A car-bomb explosion in a low-income neighborhood of Moslem West Beirut killed two persons today and brought to 28 the death toll from such incidents in the last 24 hours.

As with two explosions yesterday, responsibility for today's blast was claimed by the Front for the Liberation of Lebanon From Foreigners, focusing attention on yet another shadowy terrorist group within Lebanon's tangled web of violence.

"Our organization will continue its operations until there is not a single foreigner or plotter alive on the territories of greater Lebanon," an Arabic-speaking caller told Agence France-Presse here.

Although little is known of the front, it has cropped up occasionally during the past two years.

Its targets have included military vehicles belonging to the all-Syrian Arab Deterrent Force, a bar frequented by Syrian officers, a Greek Catholic patriarch known for his close ties to Syria, members of Yasser Arafat's mainstream Palestinian guerrilla organization, Al Fatah, and the former U.S. ambassador in Beirut, John Gunther Dean.

Last summer, Dean escaped unharmed from a rocket attack on his motorcade in East Beirut. The assassination attempt followed statements by Dean criticizing an Israeli operation in southern Lebanon as an act of violence.

The only apparent connection between the targets was that they were foreign or aligned in some way with foreign interests in Lebanon, leading observers to believe that the group may spring from the Maronite Christian right.

In any case, little is known about the front's connections and personnel. Given the proliferation of groups in Lebanon, the various proxies who act for everyone in the area from Syrians to Israelis, it could be made up of any number of interests.

The Palestine Liberation Organization charged that the front was "fictitious" and a cover for Israeli operations against the Palestinians in southern Lebanon.

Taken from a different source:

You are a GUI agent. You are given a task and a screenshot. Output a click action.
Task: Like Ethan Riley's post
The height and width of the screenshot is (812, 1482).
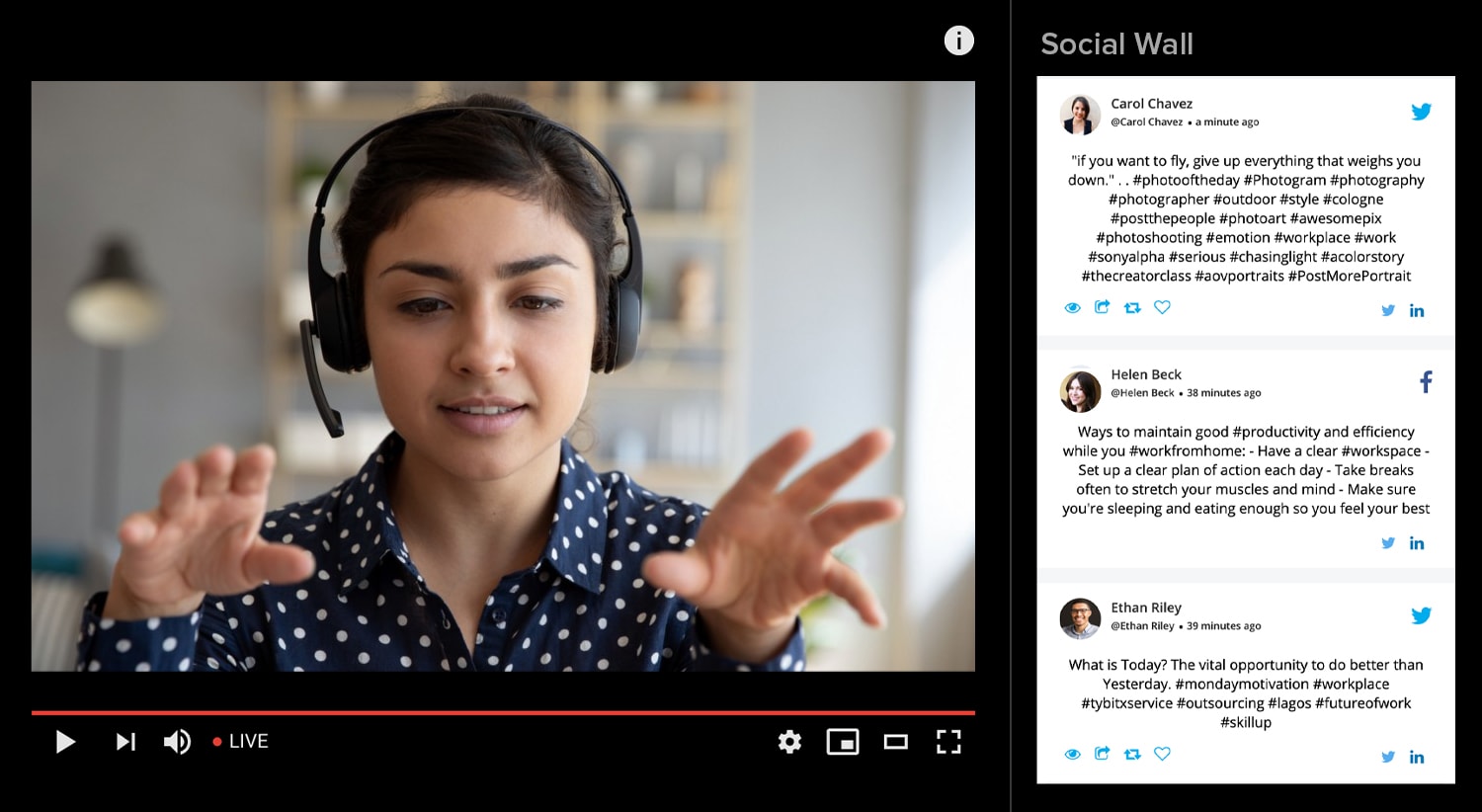[1163, 754]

However, attributing terrorist attacks to fictious groups is also a tactic long employed by established militias in Lebanon's chaotic sectarian conflict.

Those responsible for the attacks could just as well be provocateurs out to disrupt the shaky three-month old cease-fire.

UPI also reported that the caller who claimed responsibility for Friday's blast said the front was based in West Germany but gave no details or reasons for the latest attack.

Washington Post correspondent Bradley Graham reported from Bonn that the Interior Ministry there said it had no knowledge of the organization in question.

However, a government report on terrorism released last month took special notice of an alarming increase recently in political violence by immigrant extremist groups.

West Germany's liberal asylum laws have tended to attract foreign groups, making it at least plausible that a Lebanese terrorist group could be based somewhere in West Germany.

Regardless of the specific aims of the front, Lebanese civilians have been bearing the brunt of the violence.

The pattern of such fatal attacks seems to follow periods of strained stability, such as the current cease-fire.

The latest series of blasts comes a little less than a week after the opening of the Museum Road, a link between mainly Moslem West and predominantly Christian East Beirut.

It has also marred hopes of unblocking the Sodeco crossing point, closed to civilian traffic since the outbreak of fighting in April, along Beirut's volatile midcity Green Line separating east and west.

A well-informed political source said the government had received a confidential report saying the issue of the crossing points would bring a wave of "terror and tension" from parties interested in keeping them closed.

"The fear and uncertainty brought on by car bombs will fuel insecurity and apprehension by the Christian and Moslem communities of rushing to interact again," the source added.

In today's attack a car exploded in a narrow street in the Lebanese Shiite Moslem section of Hayy al Sullom. In addition to the two deaths, Lebanese radio reported that several persons were injured.